Lang’s dancers in Mother/Mutha come from a variety of backgrounds — hip-hop, ballet, modern — and it shows in the work’s movement. A distinctive feature of Lang’s choreography is its ability to allow individual personalities to pop, even when dancers are moving in unison. “I think it’s important to be authentic, not machines,” says Lang. “It defeats the purpose of art. It’s important for me to see the humans, the authenticity and individuality of each dancer in the work. That’s what draws the eye. ... Seeing them all dance together for the first time, there really was something special there, a whisper.”

Creation of the new show involved far more than just dance. Lang shared related artwork, music, and excerpts from her research to get the crew thinking about the subject matter. The group also engaged in frequent, often very personal and difficult discussions. The studio became a place to learn and ask questions as talks ranged from family and personal histories to color lines within the black community — class status, hair, skin color, and height. “It’s the professor in me,” says Lang. “I can’t really take that hat off. ... We all have these different stories and family histories, but still there’s a theme of oppression. We learned a lot about ourselves.”

“I did personal research within my own family,” says dancer Debòrah Hughes. “When she gave me movement, I was thinking of myself as my family member back then. What was my bloodline thinking when they were in this moment? We’re trying to understand the story from these women’s points of view.”

Dancer Nicole Kedaroe also found the subject matter challenging, and the choreography even more so. “You kind of have to put yourself in that position and that’s what intimidates me about the work,” she says. “But the part I struggle with most is the technique of T. Lang. ... Your whole body is invested in this piece. You have to immerse yourself in it. I feel like the content is the least of my struggles. I trust T. Lang completely with it.”
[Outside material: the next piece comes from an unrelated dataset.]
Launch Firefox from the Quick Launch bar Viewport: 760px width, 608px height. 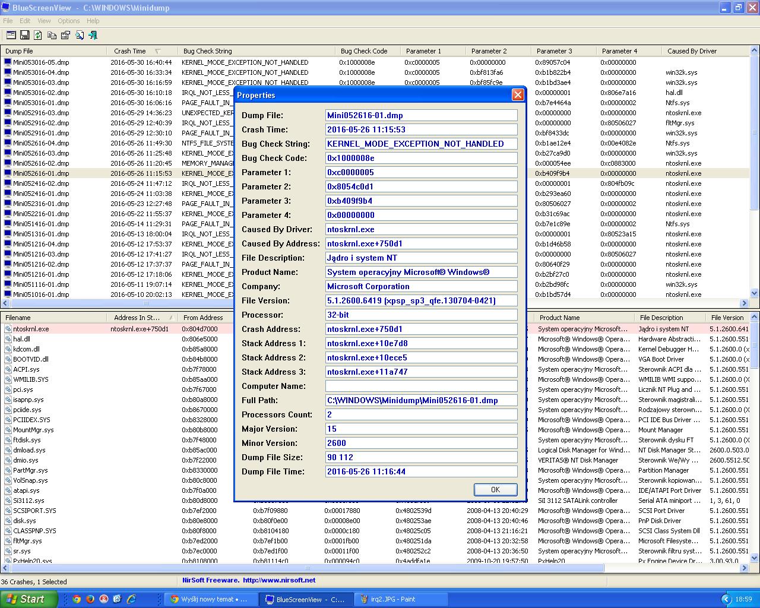(x=90, y=599)
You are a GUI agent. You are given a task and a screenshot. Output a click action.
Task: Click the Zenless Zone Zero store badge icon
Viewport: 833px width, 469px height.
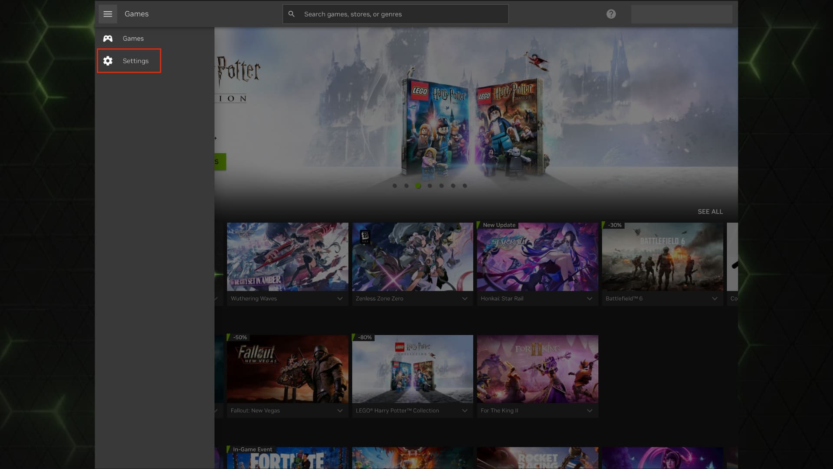[x=365, y=236]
In a mixture of ensembles, solos, and duets, the abstract dance performance is meant to create a space for the contemplation of black women’s loss of autonomy under slavery and the abuse’s lasting traces in contemporary culture. The central section, “Whip It,” begins with a traditional rendition of “Nobody Knows the Trouble I’ve Seen” sung live by Atlanta neo-soul artist Karlyn as the dancers fall over and are dragged across the floor. The song gradually becomes a mashup of the national anthem and Khia’s “My Neck, My Back,” a provocative play on sexualized images of black women that remain prevalent in the media. “We’re still so conditioned to accept these problematic images,” says Lang. “It’s referencing this mixture, this lack of awareness in our society. This rhythm, this beat, this whip that’s mesmerizing us to not really listen to the messages that are seeping in.”

Lang also asked Spelman colleagues Opal Moore and Michelle Hite, both English professors and poets, to contribute poems. “They wrote these beautiful words that question our perception of women,” she says.

As audience members enter, they’ll hear sound designer Lee Blalock’s soundscape of auction noises mixed with manipulated readings of Moore and Hite’s texts. Projections of video by Georgia State University artists group Open Position will integrate various images and animation throughout the work: Vines will slowly grow and intertwine throughout the show to form a whip, while other images play off Walker’s silhouettes or show montages of women augmenting their appearance with makeup, clothes, or surgery.

Lang says she hopes audiences understand that the new show is not meant to be confrontational or accusatory. The group’s hope is to start conversation about a buried chapter of history whose painful legacy is perhaps more present than we like to think. “It’s not to make a statement but to put this in people’s ear,” says Lang. “I hope people won’t categorize us as ‘That’s just another black female company on the soap box.’ That’s not really my intent. I’m trying to open a conversation. ... There are some untold truths that we need to speak.”